A 100 year old schoolhouse turns into one of northwest Wisconsin’s most unusual music venues on Saturday nights in rural Polk County. Over two dozen fans pack into the Pipe Dream Center to hear Manfred Schonauer and his friends play rock and blues tunes from the 1950’s, ‘60s and ‘70s.
“Somehow they find their way to the Pipe Dream Center,” Schonauer said, “That’s really kind of neat.”
What makes The Pipe Dream Center special is that it’s also Schonauer’s home.
“That was the intent right from the start,” Schonauer said, “I could perform there, live there, teach there.”
Schonauer learned how to play keyboards growing up near Cologne, Germany. The son of a musician, Schonauer wanted to follow in his father’s footsteps. Dad had different plans.
“He put me into a trade school to be a clerk, an import/export clerk, which I just hated every single day,” Schonauer said.
Schonauer began playing gigs on the weekends until he had enough money to become a traveling musician. He came to the United States in the early 1970s, landing in Minneapolis. Eventually Schonauer decided to trade Twin Cities traffic for the country life in Wisconsin. In 1987, Schonauer and his wife bought the former Pipe Lake Public School building in rural Polk County. It would become their home.
“I didn’t know anything about heating or plumbing, nothing,” Schonauer recalls, “When we moved in, yeah it was a lot of work.”

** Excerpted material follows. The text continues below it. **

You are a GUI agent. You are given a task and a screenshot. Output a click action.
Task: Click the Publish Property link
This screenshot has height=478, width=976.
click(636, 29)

The upstairs classrooms became a concert hall. Schonauer renovated the basement into a living room, bathroom and kitchen. He renamed the building the Pipe Dream Center, and began holding music classes, music therapy sessions and concerts there. His dream had come true.
“It’s inspirational,” Schonauer said, “I just love it.”
Twice a month during the summer, Manfred brings musicians from across the Midwest together for “Boogie Nights,” a Saturday night jam session filled with rock and blues tunes. It’s the Pipe Dream Center’s most popular event.
“We don’t have a setlist,” Schonauer said, “We never know the next tune. I call them and we play what we feel like.”
Even though the Pipe Dream Center is nearly 10 miles from the nearest town, fans from all around pack the two-room schoolhouse to hear Schonauer and his friends play. The best part for Schonauer is that he may have Wisconsin’s shortest commute. A quick walk down a flight of stairs at the end of the day, and he’s home.
“In the beginning when I had to do all this physical work here, the floors and the walls and everything else, I thought ‘Is there ever going to come a day when I can just go upstairs and play?’” Schonauer said, “That day is here.”